El momento, en definitiva, lo elegiría el propio don Juan Carlos con el
acierto demostrado en todos estos años para elegir las palabras exactas
en el acto oportuno. Que aquella crónica haya derivado en una cadena de
desmentidos oficiales, sólo puede ofrecernos una muestra clara de la desorientación de la que antes se hablaba, del atropello de acontecimientos que ha desbordado la agenda del Rey.
Quiere
decirse, en suma, que lo único extraño, lo único inquietante, sería que
este trasladara a los españoles que, ocurra lo que ocurra, pase lo que
pase, aunque las lesiones físicas sigan castigándolo como ahora, nunca
va a renunciar a favor de su hijo. ¿Cómo escandalizarse por lo
contrario, si ese gesto, desprovisto de cualquier oportunismo de
arribistas y dinamiteros que utilizan toda excusa para zarandear a la
Corona, sólo puede entenderse como un gesto de normalidad, que ha sido
la principal virtud de don Juan Carlos como rey de España? Lo que se
espera de él es que reconozca su entorno, que mire a su alrededor, que
se vuelva hacia sí mismo, y sepa hacer un análisis acertado de la
realidad. Tan absurdo es pensar en una abdicación que ponga en crisis la
Corona como en un reinado vitalicio per se, como los monarcas de hace cuatro siglos.
¿La
hipótesis de la abdicación? Lo alarmante sería lo contrario, que ni se
contemplara. Con la misma normalidad con la que don Juan de Borbón
asumió, en su día, el paso atrás que tenía que dar para conseguir que la
monarquía fuera una realidad en la España democrática.
Pasados los
años, en 1985, a don Juan de Borbón le preguntaron por aquella renuncia
suya, en una entrevista en la revista Tiempo. Y dijo don Juan, distanciándose de sí mismo: “Lo que yo creo es que los hombres somos instrumentos de la historia. Que las corrientes históricas se imponen de todos modos”.

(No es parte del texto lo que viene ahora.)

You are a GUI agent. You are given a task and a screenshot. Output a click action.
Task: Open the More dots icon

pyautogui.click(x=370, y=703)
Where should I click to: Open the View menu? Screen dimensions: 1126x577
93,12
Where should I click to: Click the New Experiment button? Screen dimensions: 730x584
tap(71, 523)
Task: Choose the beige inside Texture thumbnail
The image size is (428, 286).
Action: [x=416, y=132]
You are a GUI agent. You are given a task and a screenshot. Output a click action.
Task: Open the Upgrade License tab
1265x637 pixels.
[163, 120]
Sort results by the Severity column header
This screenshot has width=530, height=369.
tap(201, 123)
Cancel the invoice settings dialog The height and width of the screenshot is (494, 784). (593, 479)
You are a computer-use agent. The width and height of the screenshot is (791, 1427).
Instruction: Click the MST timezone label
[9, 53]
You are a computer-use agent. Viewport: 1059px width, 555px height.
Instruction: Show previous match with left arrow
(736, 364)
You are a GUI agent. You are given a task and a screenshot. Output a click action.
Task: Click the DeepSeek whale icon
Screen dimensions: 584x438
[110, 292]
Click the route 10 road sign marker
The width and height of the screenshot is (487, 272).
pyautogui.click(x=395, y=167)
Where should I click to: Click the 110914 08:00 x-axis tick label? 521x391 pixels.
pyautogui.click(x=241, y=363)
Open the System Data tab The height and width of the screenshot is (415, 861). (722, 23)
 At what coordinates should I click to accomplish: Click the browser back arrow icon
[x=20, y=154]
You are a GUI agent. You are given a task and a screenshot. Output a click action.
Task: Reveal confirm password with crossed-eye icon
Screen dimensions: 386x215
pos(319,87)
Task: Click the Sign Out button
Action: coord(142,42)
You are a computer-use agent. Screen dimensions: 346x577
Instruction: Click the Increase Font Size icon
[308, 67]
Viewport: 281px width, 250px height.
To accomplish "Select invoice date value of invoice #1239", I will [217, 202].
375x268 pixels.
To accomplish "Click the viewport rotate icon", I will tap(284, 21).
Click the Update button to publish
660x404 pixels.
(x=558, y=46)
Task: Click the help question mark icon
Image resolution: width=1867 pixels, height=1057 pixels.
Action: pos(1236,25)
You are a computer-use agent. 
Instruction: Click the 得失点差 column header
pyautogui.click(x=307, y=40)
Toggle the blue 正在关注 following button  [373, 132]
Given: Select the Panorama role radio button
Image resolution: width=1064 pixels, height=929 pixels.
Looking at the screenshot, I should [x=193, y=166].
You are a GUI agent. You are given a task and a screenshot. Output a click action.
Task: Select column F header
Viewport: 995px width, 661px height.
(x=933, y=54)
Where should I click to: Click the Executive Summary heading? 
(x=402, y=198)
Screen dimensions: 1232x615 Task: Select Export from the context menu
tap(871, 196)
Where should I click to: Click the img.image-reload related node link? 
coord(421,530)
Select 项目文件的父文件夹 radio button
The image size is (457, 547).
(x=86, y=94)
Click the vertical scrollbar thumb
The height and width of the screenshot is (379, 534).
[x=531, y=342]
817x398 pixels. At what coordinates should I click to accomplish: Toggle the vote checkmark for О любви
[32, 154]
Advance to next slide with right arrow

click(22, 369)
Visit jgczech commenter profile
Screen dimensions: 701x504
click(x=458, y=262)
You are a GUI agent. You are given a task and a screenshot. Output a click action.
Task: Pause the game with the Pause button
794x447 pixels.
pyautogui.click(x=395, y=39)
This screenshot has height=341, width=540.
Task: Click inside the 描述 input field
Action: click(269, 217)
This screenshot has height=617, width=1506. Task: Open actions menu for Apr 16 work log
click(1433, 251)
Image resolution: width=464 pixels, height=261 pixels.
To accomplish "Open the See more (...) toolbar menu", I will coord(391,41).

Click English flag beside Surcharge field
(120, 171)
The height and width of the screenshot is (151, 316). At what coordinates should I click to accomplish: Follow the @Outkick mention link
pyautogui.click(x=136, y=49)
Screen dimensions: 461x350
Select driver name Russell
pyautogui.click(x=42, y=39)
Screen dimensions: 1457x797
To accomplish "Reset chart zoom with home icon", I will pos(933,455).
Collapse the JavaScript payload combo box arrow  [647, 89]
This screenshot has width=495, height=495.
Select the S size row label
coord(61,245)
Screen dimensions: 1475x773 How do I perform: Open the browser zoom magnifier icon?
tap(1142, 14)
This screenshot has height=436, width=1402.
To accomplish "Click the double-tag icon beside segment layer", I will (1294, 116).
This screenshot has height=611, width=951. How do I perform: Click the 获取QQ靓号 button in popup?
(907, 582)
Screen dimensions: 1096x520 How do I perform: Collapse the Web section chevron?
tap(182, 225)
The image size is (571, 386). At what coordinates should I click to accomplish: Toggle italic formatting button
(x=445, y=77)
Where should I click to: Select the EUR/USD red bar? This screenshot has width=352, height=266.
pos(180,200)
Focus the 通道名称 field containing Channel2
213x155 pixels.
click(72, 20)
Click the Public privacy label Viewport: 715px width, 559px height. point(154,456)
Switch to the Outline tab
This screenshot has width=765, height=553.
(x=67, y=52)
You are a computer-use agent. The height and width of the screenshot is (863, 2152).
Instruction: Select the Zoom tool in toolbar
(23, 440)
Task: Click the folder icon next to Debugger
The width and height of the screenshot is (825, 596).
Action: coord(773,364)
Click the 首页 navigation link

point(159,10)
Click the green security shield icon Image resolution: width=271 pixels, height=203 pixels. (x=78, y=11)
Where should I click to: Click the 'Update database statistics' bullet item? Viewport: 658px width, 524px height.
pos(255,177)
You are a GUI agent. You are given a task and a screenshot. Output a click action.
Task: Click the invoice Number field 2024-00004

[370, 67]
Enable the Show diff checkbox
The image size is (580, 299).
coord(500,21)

La primera parte de la afirmación nos habla sólo de la modestia, de la
entrega de una persona al país que ama.
Lo fundamental de la sentencia
está en la segunda parte, en la certeza de que las corrientes históricas
se imponen de todos modos. Don Juan Carlos, que lo sabe bien porque lo
ha vivido como nadie, tiene que volver a gobernar su tiempo en la
historia. Porque no es este un tiempo de enanos.